De la misma manera que no basta el fondo social para crear una verdadera obra de arte, no basta tampoco la perfección de la forma si los conceptos son vacíos, o negativos, o no existen."

"La verdadera obra de arte debe tener forma y fondo, y por lo tanto, ofrecer una visión exacta, sincera, del hombre como individuo y como ente social, una visión exacta, sincera, de la sociedad que indudablemente describa en forma total o parcial. Y si procede con rectitud, con veracidad en esa pintura, con espíritu crítico, terminará siendo la tan mentada "obra social" y para horror de los burgueses, coincidiendo con la crítica a la prédica del socialismo."

"Eludir el planteo social, crear seres o problemas desligados de la realidad, es hacer una pobrísima obra, ya que no hay individualismo que no reciba y sufra la influencia del ambiente social en que actúa."

"Pintar la realidad, esa es la "propaganda" que asusta a la burguesía, que prefiere los asesinos idealizados, los gangsters simpáticos de las novelas y el cine yanqui."

En la misma página en que rebatió conceptos de Ingenieros, defensor del maximalismo, Penelón atacó los conceptos de un impugnador de la doctrina marxista, un intelectual reaccionario, el Dr. de Vedia y Mitre.

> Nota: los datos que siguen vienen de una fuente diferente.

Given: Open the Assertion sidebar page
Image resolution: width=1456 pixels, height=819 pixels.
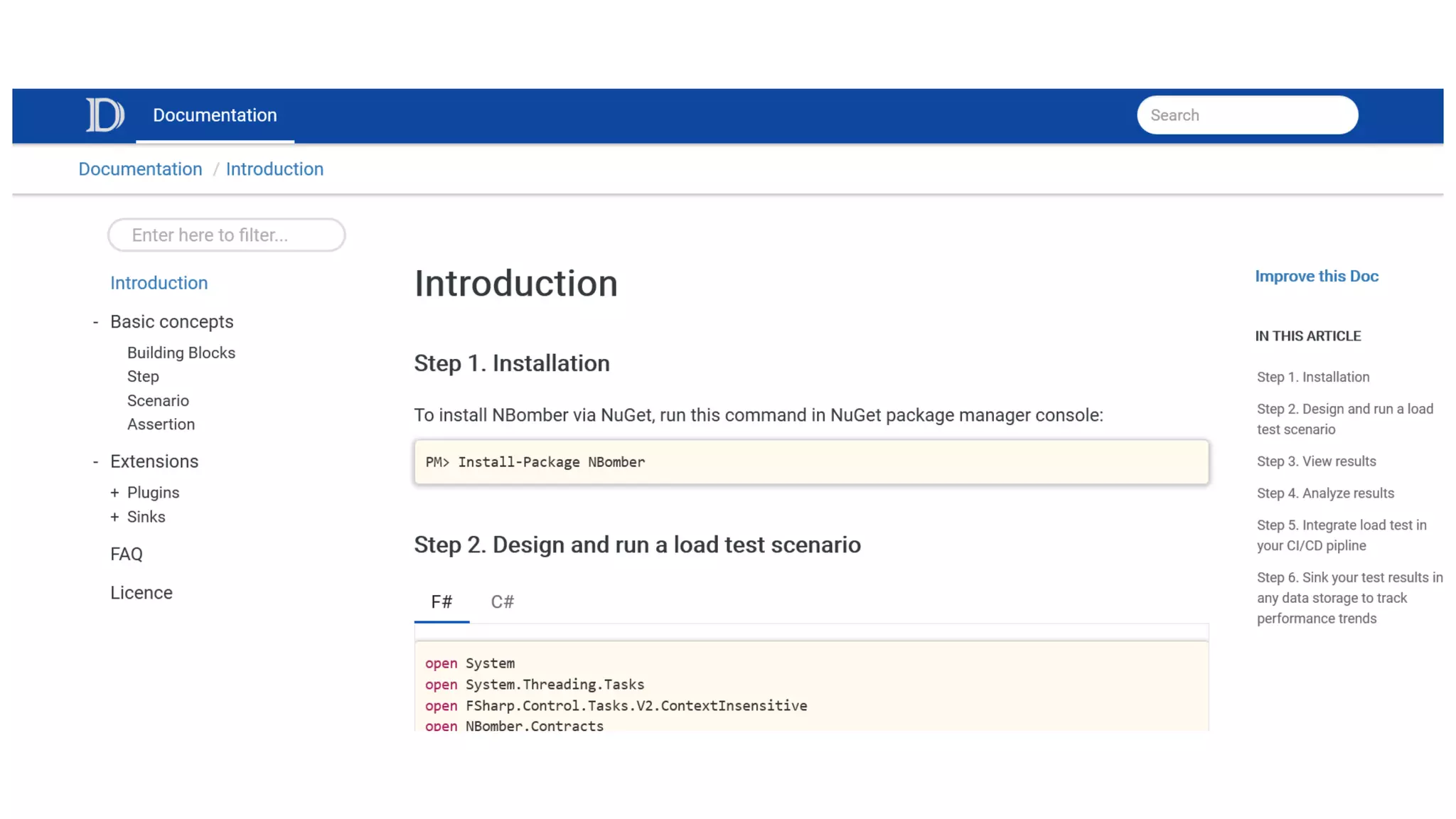Looking at the screenshot, I should (x=161, y=424).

Atribuye al Estado maximalista, el señor de Vedia y Mitre, un poder tiránico y absolutista sin precedentes y declara que una parte inmensa del pueblo ruso está convertido en paria.

Pero ¿No ve el Sr. de Vedia y Mitre que el Estado capitalista con su régimen de propiedad privada y su sistema de salario significa una dictadura mucho más tiránica y absolutista, la dictadura burguesa, que esclaviza al 90% de la población? Como hiciera notar un periodista de la revista "El hogar" al establecer el principio de la obligación del servicio civil en el trabajo, la pequeña minoría transformada en "parias" tiene muy a mano el medio de liberarse de esa tiranía sin precedentes. ¿Podríamos decir otro tanto de la mucho más tiránica y absolutista dominación burguesa que esclaviza más del 90% de la población?

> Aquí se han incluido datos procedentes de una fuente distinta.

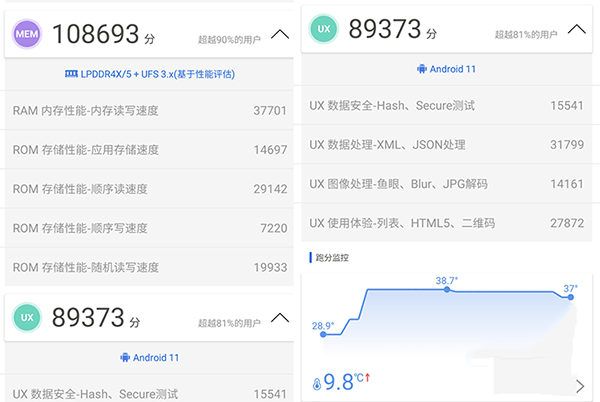Open the LPDDR4X/5 + UFS 3.x info link
600x402 pixels.
pos(148,74)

No es precisamente ésta, la hora apropiada para reproducir los sofismas de la posible emancipación del trabajador por su conversión en capitalista, y el Sr. de Vedia y Mitre, tendrá que reconocer que si todos podemos ser trabajadores, no todos podemos llegar a ser explotadores del trabajo ajeno, por la perogrullada razón de que no tendríamos a nadie a quien explotar, debiendo llegar a lo que el maximalismo llega: que cada cuál pueda explotar sólo su propio esfuerzo. Entonces todos seríamos trabajadores. En el mejor de los casos para la tesis sostenida por de Vedia y Mitre, la revolución maximalista sería la libertadora del 90% de la población que recogería la dictadura del 10% restante.

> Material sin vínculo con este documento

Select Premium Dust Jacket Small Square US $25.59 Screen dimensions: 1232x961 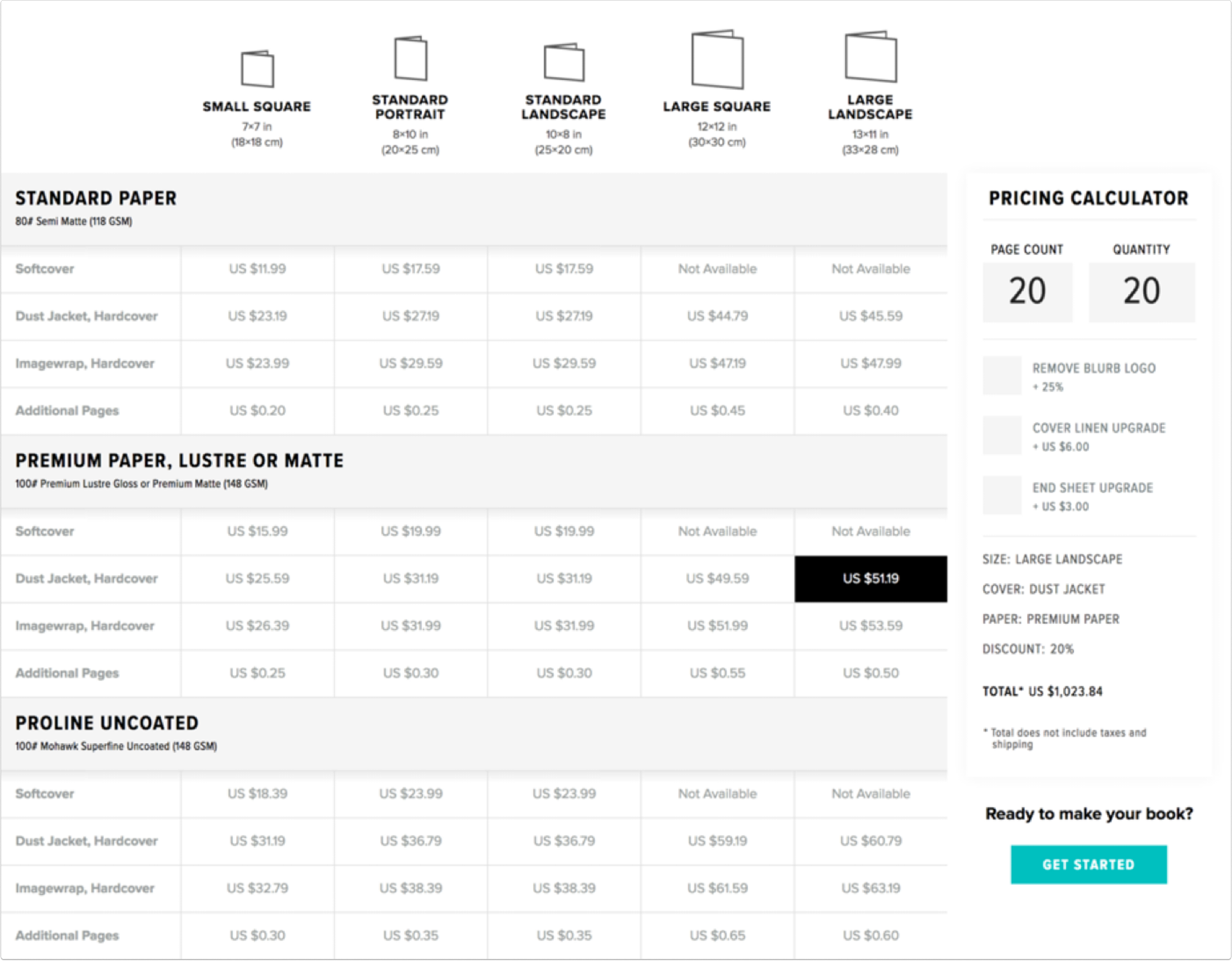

En cuanto a la dictadura transitoria del proletariado para implantar su régimen colectivista, basta consultar la historia para comprobar que ninguna clase ha triunfado sin establecer un régimen dictatorial, afirmando su diferencia de clase. Tal hizo la burguesía francesa en 1789, con menos antagonismos entre explotadores y explotados, pero con igual necesidad histórica. Y si el comentarista nos recuerda que ya San Pablo decía "quien no trabaja no debería comer" agregando que "el amor y la dulzura" no han podido hacer cumplir ese precepto evangélico, no hace sino dar una razón más para la dictadura proletaria que debe imponerse."